RECORDS PROVIDED »
━━━━━━
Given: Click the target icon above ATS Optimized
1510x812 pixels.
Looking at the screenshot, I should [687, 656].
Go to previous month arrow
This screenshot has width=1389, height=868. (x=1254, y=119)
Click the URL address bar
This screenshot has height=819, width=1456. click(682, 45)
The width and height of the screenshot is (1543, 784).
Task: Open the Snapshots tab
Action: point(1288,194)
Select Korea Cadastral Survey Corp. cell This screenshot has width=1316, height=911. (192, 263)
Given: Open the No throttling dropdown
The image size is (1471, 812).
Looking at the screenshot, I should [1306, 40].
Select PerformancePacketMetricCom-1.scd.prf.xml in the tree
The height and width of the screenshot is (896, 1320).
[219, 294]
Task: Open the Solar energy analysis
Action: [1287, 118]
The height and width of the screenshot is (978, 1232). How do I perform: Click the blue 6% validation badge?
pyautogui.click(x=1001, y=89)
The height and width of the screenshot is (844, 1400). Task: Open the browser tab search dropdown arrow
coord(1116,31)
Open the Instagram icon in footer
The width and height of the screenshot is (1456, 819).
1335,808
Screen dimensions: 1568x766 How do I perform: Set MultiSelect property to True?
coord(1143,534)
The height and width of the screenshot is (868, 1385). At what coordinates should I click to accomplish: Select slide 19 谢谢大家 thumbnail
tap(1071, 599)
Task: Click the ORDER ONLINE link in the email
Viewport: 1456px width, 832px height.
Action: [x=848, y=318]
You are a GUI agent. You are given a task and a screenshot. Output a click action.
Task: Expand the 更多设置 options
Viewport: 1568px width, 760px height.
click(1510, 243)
━━━━━━
ASSIGNED TASK »
The required output is the line containing "Task: Click the" through the last line of the records above, each copied exactly and nothing more.

FINISHED TASK »
Task: Click the ORDER ONLINE link in the email
Viewport: 1456px width, 832px height.
Action: [x=848, y=318]
You are a GUI agent. You are given a task and a screenshot. Output a click action.
Task: Expand the 更多设置 options
Viewport: 1568px width, 760px height.
click(1510, 243)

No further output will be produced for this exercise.